George was also more widely engaged in commercial competition and jostling for status, petitioning in 1615 for protection against “strangers” who were teaching music and dance. His complaint asserts his rights as a freeman of the city and also draws on his newfound public “office” as City Wait; he also emphasises how his musical ability and dance teaching have not only helped keep him and his family of ten children “but hath allso obtained & procured a good respecte and estimacion from men of the best sort & generall fashion truelie sensible and respectiue of the like faculties [of music and dance]” REED 407-08).
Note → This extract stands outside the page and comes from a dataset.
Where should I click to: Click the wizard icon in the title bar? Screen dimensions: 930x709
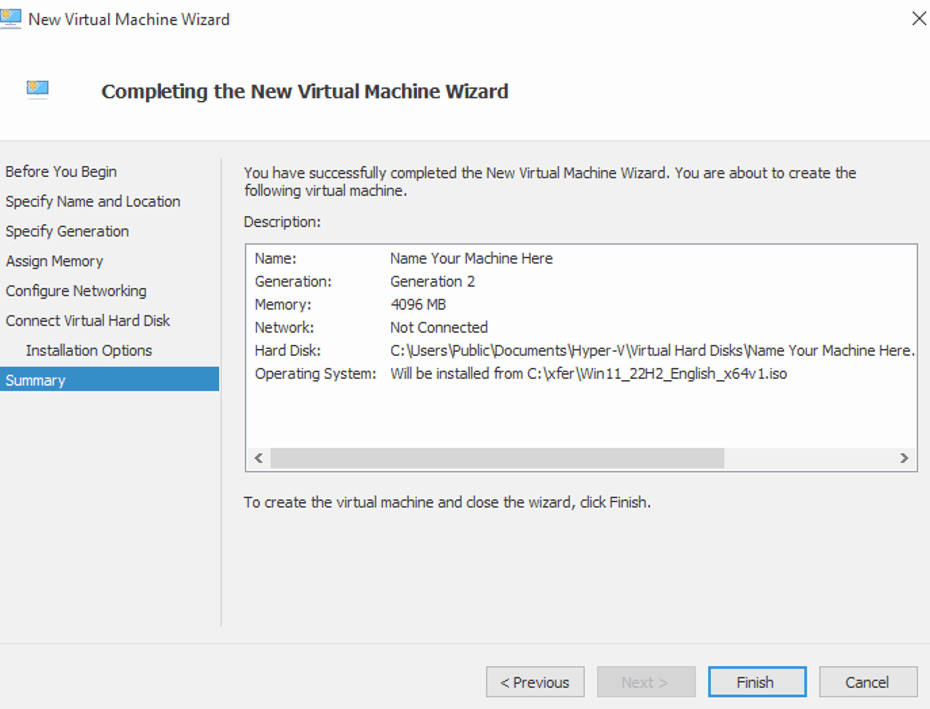pos(11,19)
Cally’s wording confers significant status on the public musician, indicating the role’s respectability and music’s potential for social mobility (and so speaking very closely to Ipswich’s Marten the Minstrel, who likewise occupied important public office as a town musician).

Just Dance 1612

Such musical rivalry is detectable throughout Chester’s rich history of music, play, and performance, sometimes overlapping with its wider leisure industry (especially in drinking!). In 1595, for instance, we hear of Richard Preston from Warrington, a musician who was visiting with his company when he gets into an altercation with an over-eager musical enthusiast (available on the Intoxicants website):

about 10 of the clock in the night upon Tuesday last this examinate and his company were playing upon their night’s music up St Werburgh’s Lane out of the Eastgate Street towards their host Foxall his house and saith that in that Lane Mr William Hicock clerk who came out of John Stile’s tavern overtook them and spake to this examinate and requested this examinate to leave him this examinate’s treble violin to play upon […]
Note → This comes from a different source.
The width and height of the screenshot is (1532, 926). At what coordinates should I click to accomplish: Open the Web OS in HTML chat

Chester Record Office ZQSE 5/46

After a few drinks, the evening of violin-exchange turns into the theft of the musician’s sword by the drunken Hicock and a violent scuffle. In 1612, a Quarter Sessions case shows Robert involved in similarly impromptu performance, with an apprentice going to a “Sillibub” at Margery Waterson’s house, before meeting Robert Cally at 4 in the morning, whom he asked “to teache him daunce & stayed dancing one hower” (REED 391).
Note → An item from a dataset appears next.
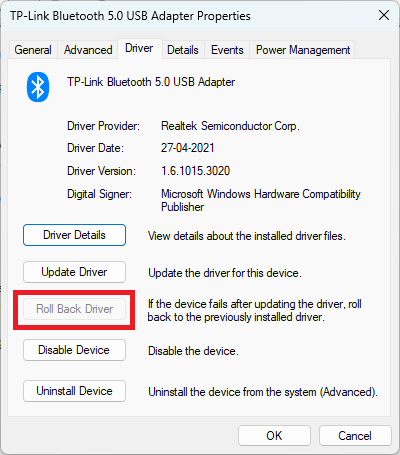Select the Driver tab
Screen dimensions: 400x455
(x=139, y=49)
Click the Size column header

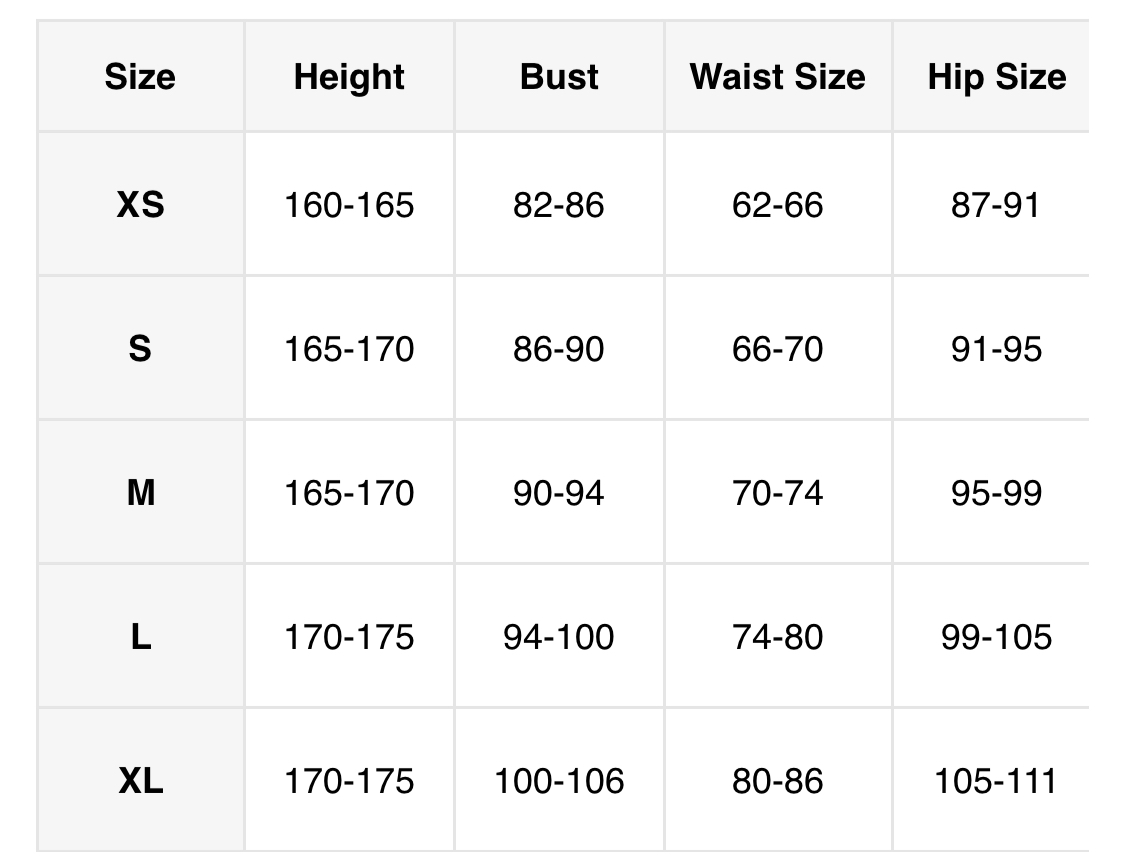click(140, 77)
A pamphlet written by T. F. in 1579 offers a lively picture of what such dance teaching might have looked like. Written partly in satire and partly in censure of such revelry, the pamphlet’s speaker tells us how he visited a dancing school in London to partake in some of the pleasures “that were straunge and noueltie [sic] vnto vs of the Cuntrie”:

when wée weare come into the Schoole: the Musitions were playing and one dauncing of a Galiard, and euen at our entring hée was beginning a trick as I remember of sixteens or seuenteens, I doo not very wel remember but wunderfully hee leaped, flung and took on

Newes from the North C3r

T. F. indicates something of what visitors to Chester might meet in the Callies—a distinctly different urban leisure scene from quieter surrounding towns and villages. Such a difference is certainly borne out by the many different court documents of Chester from the mid-sixteenth-century onwards that recount individuals visiting or holidaying in the city, simply in order to sightsee, to drink in inns and taverns, or to meet up with friends. As such, individuals like the Callies helped create an atmosphere of play that was central to Chester’s economy and to the movement of people in and through its streets—in other words, to its local identity and sense of place.

Middling Musicians

The Callies therefore occupied a major role in the festive life of the city, while, even in a court case dealing with bad behaviour, delineating its propriety or respectability, in a similar way to George’s advertising of positive reviews from “men of the best sort.” As he intimates in his petition in 1615, by monopolising the trade of music and dance in the city, individuals like Cally could control its status and ensure that it was taught and performed to standard.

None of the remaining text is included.